This article was originally published by Radio Free Europe/Radio Liberty and is reprinted with permission.
Iran is hosting officials from Ukraine in a second round of talks over compensation for a Ukrainian passenger plane that crashed shortly after takeoff in Tehran in January after being struck by two missiles, killing 176 people.
Ukrainian Deputy Foreign Minister Yevhen Yenin and Iranian Deputy Foreign Minister Mohsen Baharwand met in Tehran on October 19 at the start of the two-day talks.
Baharvand said Iran “has nothing to hide about this tragedy” and was ready to “honestly inform the Ukrainian people and delegation about the details” of the crash, according to a statement by the Iranian Foreign Ministry.
Yenin also held talks with Foreign Minister Mohammad Javad Zarif, who described the first round of talks in Kyiv in July as “positive and constructive” and hoped that those in Tehran achieve their desired results.
In a statement by Ukraine’s Foreign Ministry, Yenin welcomed “Iran’s decision to take full responsibility for the downing of the Ukrainian plane, as well as its readiness to provide equal compensation to the relatives of all victims, regardless of their citizenship.”
He also emphasized the “need for an unbiased and objective investigation of the circumstances of the air disaster and called on the Iranian side to ensure access” to all of its elements.
Following the Kyiv talks in July, Ukrainian Foreign Minister Dmytro Kuleba said he was “cautiously optimistic” about the process.
Iranian officials have said that the country’s forces accidentally shot down the Kyiv-bound Ukraine International Airlines Flight 752 on January 8.

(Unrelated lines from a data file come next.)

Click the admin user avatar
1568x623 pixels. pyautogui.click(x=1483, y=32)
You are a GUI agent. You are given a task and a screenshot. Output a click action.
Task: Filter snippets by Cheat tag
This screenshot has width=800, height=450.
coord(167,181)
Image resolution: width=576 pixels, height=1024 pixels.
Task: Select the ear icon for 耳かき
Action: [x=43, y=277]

A misaligned missile battery and miscommunication between soldiers and superior officers were to blame for incident, according to Iran’s aviation authorities.
Flight 752 was downed the same night that Iran had launched a ballistic-missile attack that targeted U.S. soldiers in Iraq, and Tehran’s air defenses were on high-alert at the time in case of retaliation.
Iran’s missile attack was in response to a U.S. drone strike that had killed the powerful commander of the Islamic Revolutionary Guards Corps, Major General Qasem Soleimani, in Baghdad five days earlier.